◆ Required task ◆
In the data below, format everything from the line containing "Task: Select the blue" down to the line containing "Click the 取消(C)" as a JSON list of strings, with one string per line and blank lines left out.

[Recorded data]
+ + +
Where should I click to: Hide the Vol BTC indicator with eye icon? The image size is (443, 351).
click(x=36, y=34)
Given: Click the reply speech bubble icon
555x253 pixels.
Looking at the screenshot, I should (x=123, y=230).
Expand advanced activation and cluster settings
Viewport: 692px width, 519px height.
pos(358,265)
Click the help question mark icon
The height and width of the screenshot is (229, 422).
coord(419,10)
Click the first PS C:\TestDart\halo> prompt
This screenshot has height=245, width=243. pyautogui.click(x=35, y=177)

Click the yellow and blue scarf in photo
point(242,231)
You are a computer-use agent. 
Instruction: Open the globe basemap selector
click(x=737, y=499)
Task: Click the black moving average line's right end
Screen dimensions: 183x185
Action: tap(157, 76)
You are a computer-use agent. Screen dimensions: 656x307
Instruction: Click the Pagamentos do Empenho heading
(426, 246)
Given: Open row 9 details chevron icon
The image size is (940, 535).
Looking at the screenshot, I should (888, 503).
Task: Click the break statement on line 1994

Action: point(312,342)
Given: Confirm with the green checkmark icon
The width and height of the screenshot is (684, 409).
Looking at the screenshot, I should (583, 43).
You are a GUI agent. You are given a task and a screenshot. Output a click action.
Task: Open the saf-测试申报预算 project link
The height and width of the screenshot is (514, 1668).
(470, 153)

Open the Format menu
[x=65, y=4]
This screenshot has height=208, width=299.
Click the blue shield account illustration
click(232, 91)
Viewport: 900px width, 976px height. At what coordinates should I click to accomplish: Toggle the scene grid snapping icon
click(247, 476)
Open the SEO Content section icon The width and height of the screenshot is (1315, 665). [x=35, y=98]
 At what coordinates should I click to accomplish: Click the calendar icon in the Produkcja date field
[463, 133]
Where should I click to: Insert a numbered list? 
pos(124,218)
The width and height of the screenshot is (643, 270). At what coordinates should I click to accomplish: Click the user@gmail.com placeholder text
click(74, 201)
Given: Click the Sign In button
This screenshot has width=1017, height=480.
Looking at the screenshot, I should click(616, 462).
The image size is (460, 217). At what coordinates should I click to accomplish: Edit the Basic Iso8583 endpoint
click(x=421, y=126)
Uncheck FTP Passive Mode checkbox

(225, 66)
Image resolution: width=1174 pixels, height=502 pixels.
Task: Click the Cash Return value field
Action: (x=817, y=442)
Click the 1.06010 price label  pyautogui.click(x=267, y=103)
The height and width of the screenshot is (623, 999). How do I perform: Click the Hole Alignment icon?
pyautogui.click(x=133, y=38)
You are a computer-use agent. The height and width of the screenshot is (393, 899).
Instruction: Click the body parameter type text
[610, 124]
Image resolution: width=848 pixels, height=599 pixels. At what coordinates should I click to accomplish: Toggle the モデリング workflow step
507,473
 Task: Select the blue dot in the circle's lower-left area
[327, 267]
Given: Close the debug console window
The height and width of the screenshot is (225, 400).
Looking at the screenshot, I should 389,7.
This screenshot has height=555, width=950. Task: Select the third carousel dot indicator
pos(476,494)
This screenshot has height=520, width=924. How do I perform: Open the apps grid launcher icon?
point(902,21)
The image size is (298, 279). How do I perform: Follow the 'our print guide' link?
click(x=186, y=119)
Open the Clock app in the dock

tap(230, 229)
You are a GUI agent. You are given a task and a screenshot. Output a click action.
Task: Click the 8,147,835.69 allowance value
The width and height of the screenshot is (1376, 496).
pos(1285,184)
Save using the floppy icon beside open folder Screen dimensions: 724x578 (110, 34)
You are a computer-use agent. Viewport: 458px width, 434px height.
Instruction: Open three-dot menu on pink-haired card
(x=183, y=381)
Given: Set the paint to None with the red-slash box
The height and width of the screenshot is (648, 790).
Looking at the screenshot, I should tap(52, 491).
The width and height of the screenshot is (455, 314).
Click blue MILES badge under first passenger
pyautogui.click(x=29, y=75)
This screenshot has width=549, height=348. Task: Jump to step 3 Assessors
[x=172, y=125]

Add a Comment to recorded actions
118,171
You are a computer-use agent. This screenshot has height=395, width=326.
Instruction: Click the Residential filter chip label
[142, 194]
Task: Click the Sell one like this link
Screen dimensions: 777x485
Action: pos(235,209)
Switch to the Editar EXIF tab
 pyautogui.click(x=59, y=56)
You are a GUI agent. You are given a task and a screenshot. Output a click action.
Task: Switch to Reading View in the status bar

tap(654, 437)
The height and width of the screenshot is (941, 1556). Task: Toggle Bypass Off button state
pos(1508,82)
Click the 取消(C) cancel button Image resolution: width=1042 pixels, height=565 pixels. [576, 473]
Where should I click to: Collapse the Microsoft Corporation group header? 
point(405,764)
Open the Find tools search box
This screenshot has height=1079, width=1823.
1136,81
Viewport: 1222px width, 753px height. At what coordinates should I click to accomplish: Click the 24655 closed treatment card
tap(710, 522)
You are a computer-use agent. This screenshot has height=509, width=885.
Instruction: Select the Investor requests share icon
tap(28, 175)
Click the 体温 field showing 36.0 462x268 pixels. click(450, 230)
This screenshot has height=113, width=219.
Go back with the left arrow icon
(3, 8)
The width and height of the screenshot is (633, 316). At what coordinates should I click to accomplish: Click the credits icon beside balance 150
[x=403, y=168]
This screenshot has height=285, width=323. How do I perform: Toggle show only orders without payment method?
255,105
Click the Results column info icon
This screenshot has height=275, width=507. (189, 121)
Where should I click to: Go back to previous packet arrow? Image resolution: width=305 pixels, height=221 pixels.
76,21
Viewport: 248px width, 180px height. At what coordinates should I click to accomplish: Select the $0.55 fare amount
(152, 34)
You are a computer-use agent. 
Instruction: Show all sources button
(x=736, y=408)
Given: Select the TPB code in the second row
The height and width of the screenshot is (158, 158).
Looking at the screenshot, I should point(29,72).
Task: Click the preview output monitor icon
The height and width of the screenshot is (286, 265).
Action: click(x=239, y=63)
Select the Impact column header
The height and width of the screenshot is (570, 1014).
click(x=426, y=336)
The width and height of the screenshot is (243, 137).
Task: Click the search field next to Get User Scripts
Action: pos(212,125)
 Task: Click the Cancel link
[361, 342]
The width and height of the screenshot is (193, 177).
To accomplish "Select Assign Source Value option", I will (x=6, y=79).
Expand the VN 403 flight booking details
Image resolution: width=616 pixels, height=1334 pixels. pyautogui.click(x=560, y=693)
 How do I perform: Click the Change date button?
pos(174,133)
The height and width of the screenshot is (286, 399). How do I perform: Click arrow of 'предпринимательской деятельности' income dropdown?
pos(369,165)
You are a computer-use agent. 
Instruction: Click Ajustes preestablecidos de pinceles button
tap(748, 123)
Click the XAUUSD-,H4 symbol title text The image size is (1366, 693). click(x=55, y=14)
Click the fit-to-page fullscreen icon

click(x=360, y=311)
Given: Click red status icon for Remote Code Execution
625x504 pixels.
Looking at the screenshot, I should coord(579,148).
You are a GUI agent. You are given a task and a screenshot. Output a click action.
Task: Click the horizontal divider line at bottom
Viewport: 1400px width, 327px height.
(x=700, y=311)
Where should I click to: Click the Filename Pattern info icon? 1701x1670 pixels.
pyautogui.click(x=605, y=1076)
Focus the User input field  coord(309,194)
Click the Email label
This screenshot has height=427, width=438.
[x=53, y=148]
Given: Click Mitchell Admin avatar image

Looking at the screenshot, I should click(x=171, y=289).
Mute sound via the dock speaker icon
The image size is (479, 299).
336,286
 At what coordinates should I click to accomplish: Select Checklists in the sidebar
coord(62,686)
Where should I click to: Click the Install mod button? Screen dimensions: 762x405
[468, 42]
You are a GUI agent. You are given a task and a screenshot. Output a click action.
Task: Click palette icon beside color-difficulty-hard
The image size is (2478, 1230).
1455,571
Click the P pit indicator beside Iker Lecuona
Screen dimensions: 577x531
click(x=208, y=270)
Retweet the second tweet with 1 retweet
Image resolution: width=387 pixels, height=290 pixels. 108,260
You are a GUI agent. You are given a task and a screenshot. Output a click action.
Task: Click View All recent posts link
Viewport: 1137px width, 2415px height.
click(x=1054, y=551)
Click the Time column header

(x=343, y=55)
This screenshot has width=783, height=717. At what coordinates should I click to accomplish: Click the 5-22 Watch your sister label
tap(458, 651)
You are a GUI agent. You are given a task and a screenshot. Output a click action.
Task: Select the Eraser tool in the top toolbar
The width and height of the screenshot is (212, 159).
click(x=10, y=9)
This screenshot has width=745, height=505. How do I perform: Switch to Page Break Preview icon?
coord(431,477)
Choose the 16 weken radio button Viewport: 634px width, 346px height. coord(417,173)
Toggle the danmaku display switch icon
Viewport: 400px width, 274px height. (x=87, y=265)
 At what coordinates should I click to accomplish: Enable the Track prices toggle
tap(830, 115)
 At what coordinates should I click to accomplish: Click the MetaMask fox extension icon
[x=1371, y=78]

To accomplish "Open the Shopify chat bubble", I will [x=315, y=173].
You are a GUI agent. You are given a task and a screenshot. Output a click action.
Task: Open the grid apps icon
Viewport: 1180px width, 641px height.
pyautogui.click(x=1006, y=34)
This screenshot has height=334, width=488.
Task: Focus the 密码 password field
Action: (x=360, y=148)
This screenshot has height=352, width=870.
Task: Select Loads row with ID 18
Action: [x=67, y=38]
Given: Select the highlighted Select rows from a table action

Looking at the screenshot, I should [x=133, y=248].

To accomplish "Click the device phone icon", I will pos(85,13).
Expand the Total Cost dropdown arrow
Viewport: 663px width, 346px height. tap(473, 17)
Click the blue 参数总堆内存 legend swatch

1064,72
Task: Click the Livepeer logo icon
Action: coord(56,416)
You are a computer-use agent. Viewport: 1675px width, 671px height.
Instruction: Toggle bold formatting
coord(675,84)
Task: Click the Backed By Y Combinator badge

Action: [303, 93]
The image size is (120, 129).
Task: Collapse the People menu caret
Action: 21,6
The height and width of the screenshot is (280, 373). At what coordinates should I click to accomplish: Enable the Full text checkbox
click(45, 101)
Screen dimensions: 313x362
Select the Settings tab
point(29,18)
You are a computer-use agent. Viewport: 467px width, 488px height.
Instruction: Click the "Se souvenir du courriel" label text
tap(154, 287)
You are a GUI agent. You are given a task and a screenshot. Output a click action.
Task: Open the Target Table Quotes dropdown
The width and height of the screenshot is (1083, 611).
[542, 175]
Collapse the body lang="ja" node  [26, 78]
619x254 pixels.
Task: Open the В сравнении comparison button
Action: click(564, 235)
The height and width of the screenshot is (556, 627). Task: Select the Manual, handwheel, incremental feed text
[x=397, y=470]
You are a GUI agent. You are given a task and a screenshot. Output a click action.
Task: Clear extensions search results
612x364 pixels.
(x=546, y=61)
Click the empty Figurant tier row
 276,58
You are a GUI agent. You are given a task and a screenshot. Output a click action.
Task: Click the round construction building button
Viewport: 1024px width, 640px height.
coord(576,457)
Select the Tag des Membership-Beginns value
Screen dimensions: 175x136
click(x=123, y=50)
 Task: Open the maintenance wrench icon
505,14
+ + +
◆ Full output ◆
[
  " Task: Select the blue dot in the circle's lower-left area",
  "[327, 267]",
  "Given: Close the debug console window",
  "The height and width of the screenshot is (225, 400).",
  "Looking at the screenshot, I should 389,7.",
  "This screenshot has height=555, width=950. Task: Select the third carousel dot indicator",
  "pos(476,494)",
  "This screenshot has height=520, width=924. How do I perform: Open the apps grid launcher icon?",
  "point(902,21)",
  "The image size is (298, 279). How do I perform: Follow the 'our print guide' link?",
  "click(x=186, y=119)",
  "Open the Clock app in the dock",
  "tap(230, 229)",
  "You are a GUI agent. You are given a task and a screenshot. Output a click action.",
  "Task: Click the 8,147,835.69 allowance value",
  "The width and height of the screenshot is (1376, 496).",
  "pos(1285,184)",
  "Save using the floppy icon beside open folder Screen dimensions: 724x578 (110, 34)",
  "You are a computer-use agent. Viewport: 458px width, 434px height.",
  "Instruction: Open three-dot menu on pink-haired card",
  "(x=183, y=381)",
  "Given: Set the paint to None with the red-slash box",
  "The height and width of the screenshot is (648, 790).",
  "Looking at the screenshot, I should tap(52, 491).",
  "The width and height of the screenshot is (455, 314).",
  "Click blue MILES badge under first passenger",
  "pyautogui.click(x=29, y=75)",
  "This screenshot has width=549, height=348. Task: Jump to step 3 Assessors",
  "[x=172, y=125]",
  "Add a Comment to recorded actions",
  "118,171",
  "You are a computer-use agent. This screenshot has height=395, width=326.",
  "Instruction: Click the Residential filter chip label",
  "[142, 194]",
  "Task: Click the Sell one like this link",
  "Screen dimensions: 777x485",
  "Action: pos(235,209)",
  "Switch to the Editar EXIF tab",
  " pyautogui.click(x=59, y=56)",
  "You are a GUI agent. You are given a task and a screenshot. Output a click action.",
  "Task: Switch to Reading View in the status bar",
  "tap(654, 437)",
  "The height and width of the screenshot is (941, 1556). Task: Toggle Bypass Off button state",
  "pos(1508,82)",
  "Click the 取消(C) cancel button Image resolution: width=1042 pixels, height=565 pixels. [576, 473]"
]